Né en Roumanie, Cioran publie ses premiers écrits en roumain, se penche sur la philosophie, soutient une thèse sur Bergson, étudie à Berlin avant de s’installer définitivement à Paris en 1937, hantant les chambres d’hôtel du Quartier Latin. Dix ans plus tard, il abandonne sa langue maternelle pour lui préférer le français – objet ardu de recherche en soi – et son Précis de décomposition est publié en 1949.

Que reste-t-il à l’être né de la Création quand celle-ci est vécue comme un magnifique et équivoque sabotage ? : «  C’est mon défaut d’élocution, mes balbutiements, ma façon saccadée de parler…, qui m’ont poussé par réaction à soigner quelque peu ce que j’écris et à me rendre plus ou moins digne d’un idiome que je malmène chaque fois que j’ouvre la bouche » (Écartèlement, 1979).

La mise en scène d’Antoine Caubet de Cioran / Entretien propose une conversation libre entre celui qui se réclame ni de la philosophie, ni de la sociologie, ni de la poésie, assis à une table de café, et la tenancière cultivée d’un débit de boissons.
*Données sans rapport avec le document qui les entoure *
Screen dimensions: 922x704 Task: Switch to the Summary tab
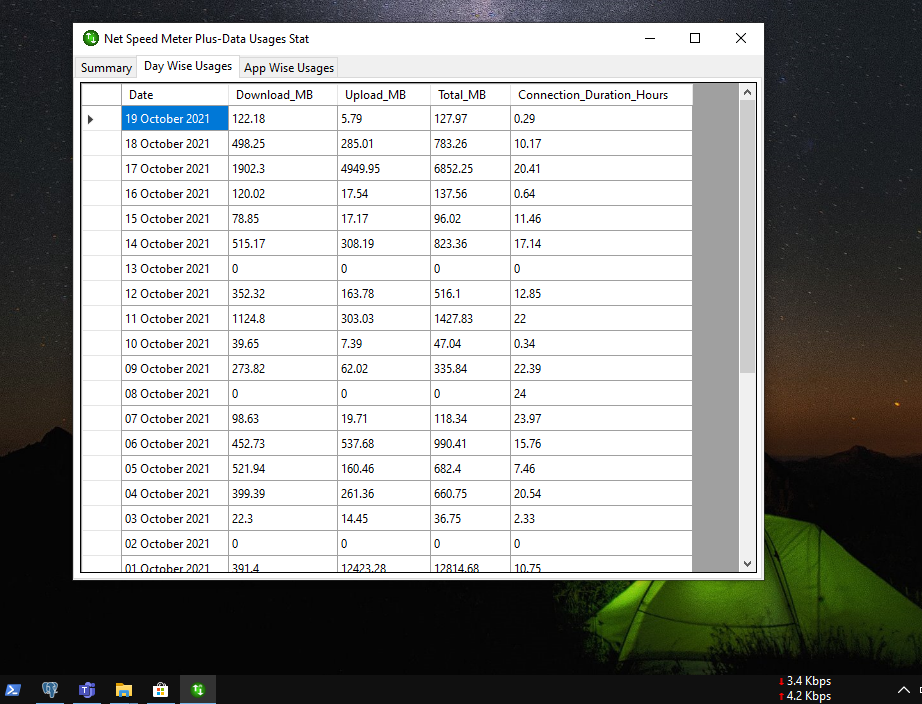[x=105, y=67]
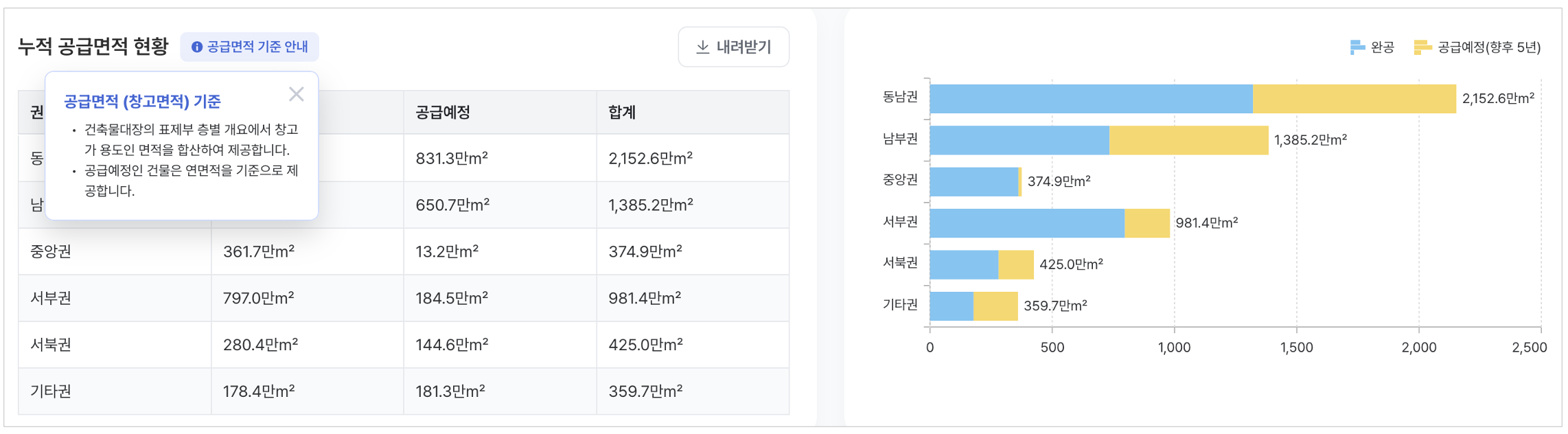Click the download arrow icon
The width and height of the screenshot is (1568, 434).
[702, 47]
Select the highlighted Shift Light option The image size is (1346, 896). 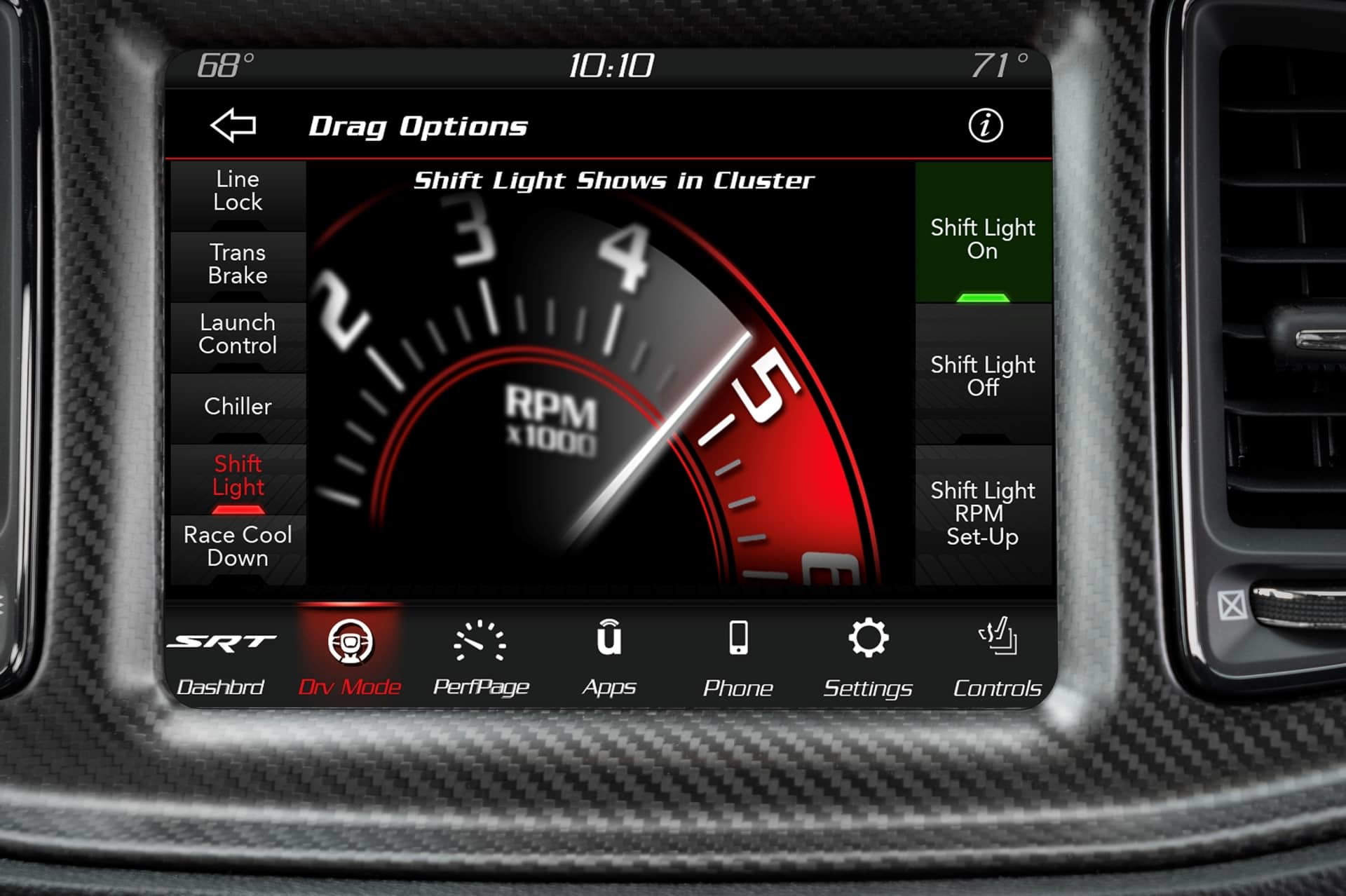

Cioran est interprété par le comédien Christian Jéhanin qui ne roule pas les r à la roumaine, à la manière de Cioran qui se plaignait de son accent. L’acteur répond aux questions amusées de son interlocutrice avec bonhomie et gentillesse, une conversation à bâtons rompus, un partage opposé à l’amertume des propos.
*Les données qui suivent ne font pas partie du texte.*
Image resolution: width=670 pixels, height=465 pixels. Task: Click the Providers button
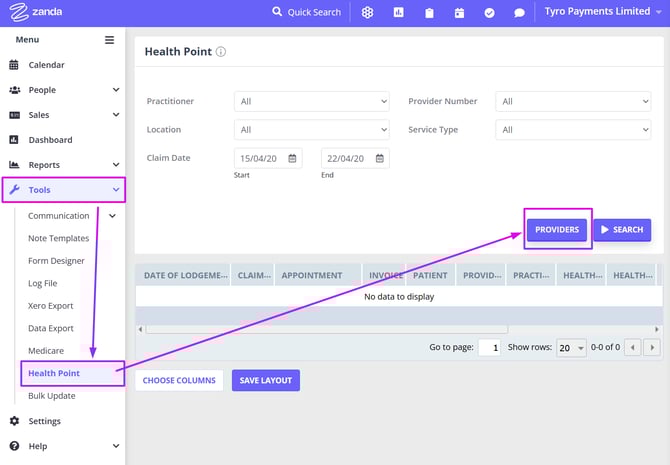point(557,230)
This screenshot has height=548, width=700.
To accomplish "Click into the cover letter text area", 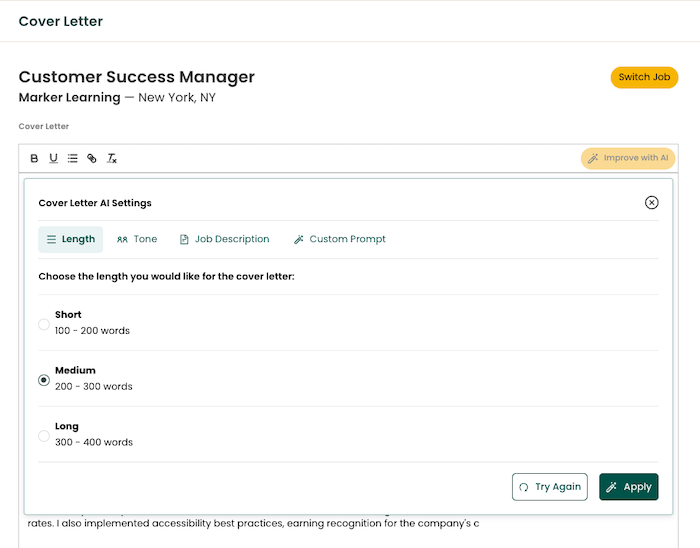I will point(348,531).
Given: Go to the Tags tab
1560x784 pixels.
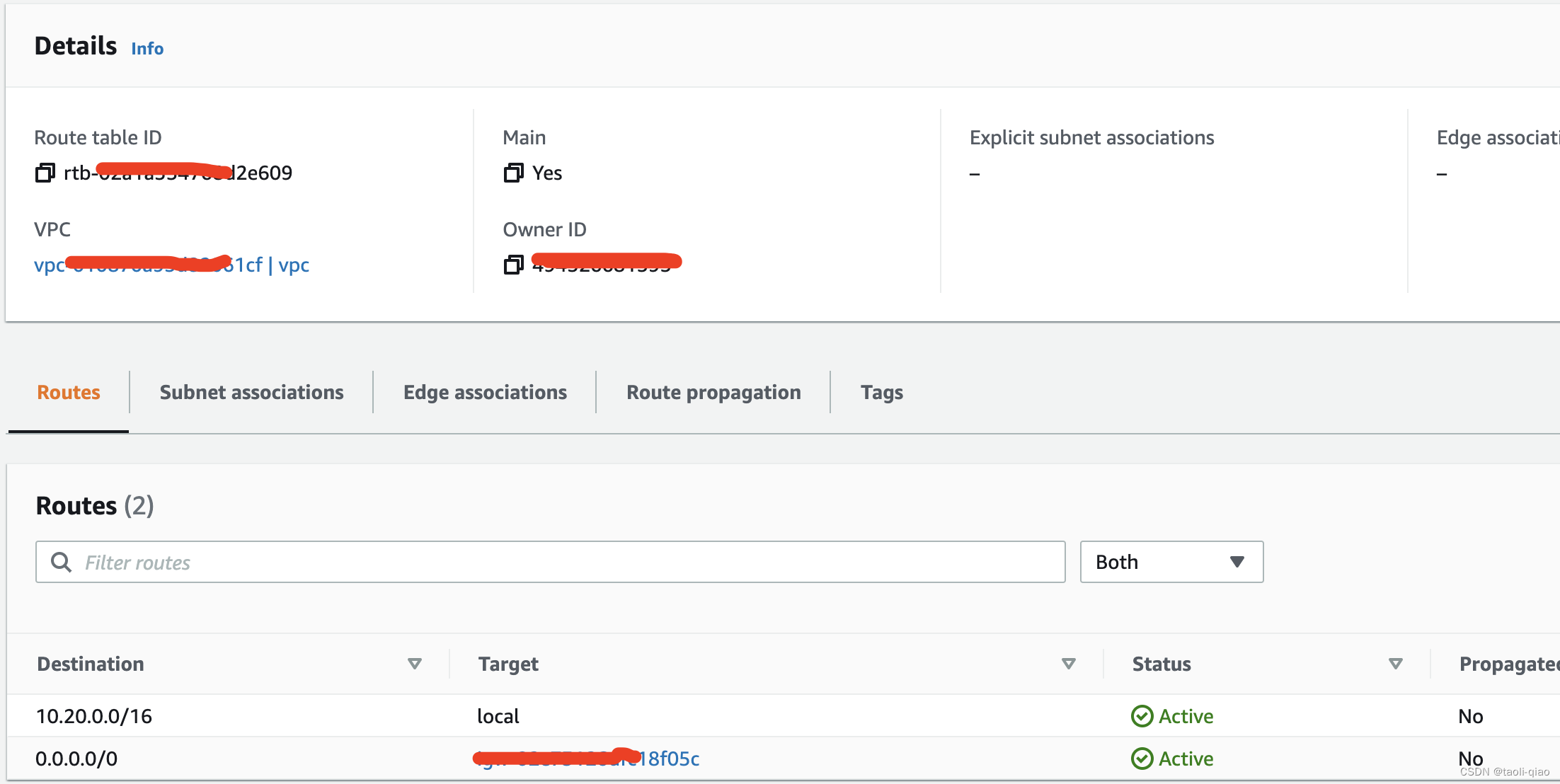Looking at the screenshot, I should point(881,393).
La valeur prophétique de l’exergue à Écartèlement ne cesse d’interpeler le lecteur : « L’heure de fermeture a sonné dans les jardins de l’Occident. » (Cyril Connolly)

Le maître malgré lui évoque l’état insupportable de l’ennui – moment où le temps se détache de la conscience – qui ne semble guère avoir de fin, si ce n’est en transcendant cette condition à travers une mise à distance sereine des aliénations. L’habitué du bistrot fait allusion au bouddhisme qui l’a finalement déçu. Toute idée, si belle soit-elle, dépend de la passion du sujet qui la porte et en fait une idéologie.
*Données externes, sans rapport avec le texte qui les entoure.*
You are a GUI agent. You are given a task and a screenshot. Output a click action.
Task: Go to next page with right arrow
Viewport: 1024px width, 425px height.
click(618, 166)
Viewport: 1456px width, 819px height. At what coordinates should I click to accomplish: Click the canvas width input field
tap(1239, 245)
Les philosophes devraient être « libres » mais leur passion inspire la méfiance.

Quant à l’Histoire, elle suit un cours incontrôlable ; Cioran vient d’un pays européen écartelé, malmené entre peuples plus « forts », Hongrie, Autriche, Allemagne… L’écrivain a beaucoup lu les moralistes dont La Rochefoucauld, les philosophes du XVIII é siècle – Chamfort, Rousseau, Diderot – la poésie et l’Histoire, mû d’abord par ce dont il ne peut se détacher encore : la littérature, la vie et ce qu’il nomme Dieu.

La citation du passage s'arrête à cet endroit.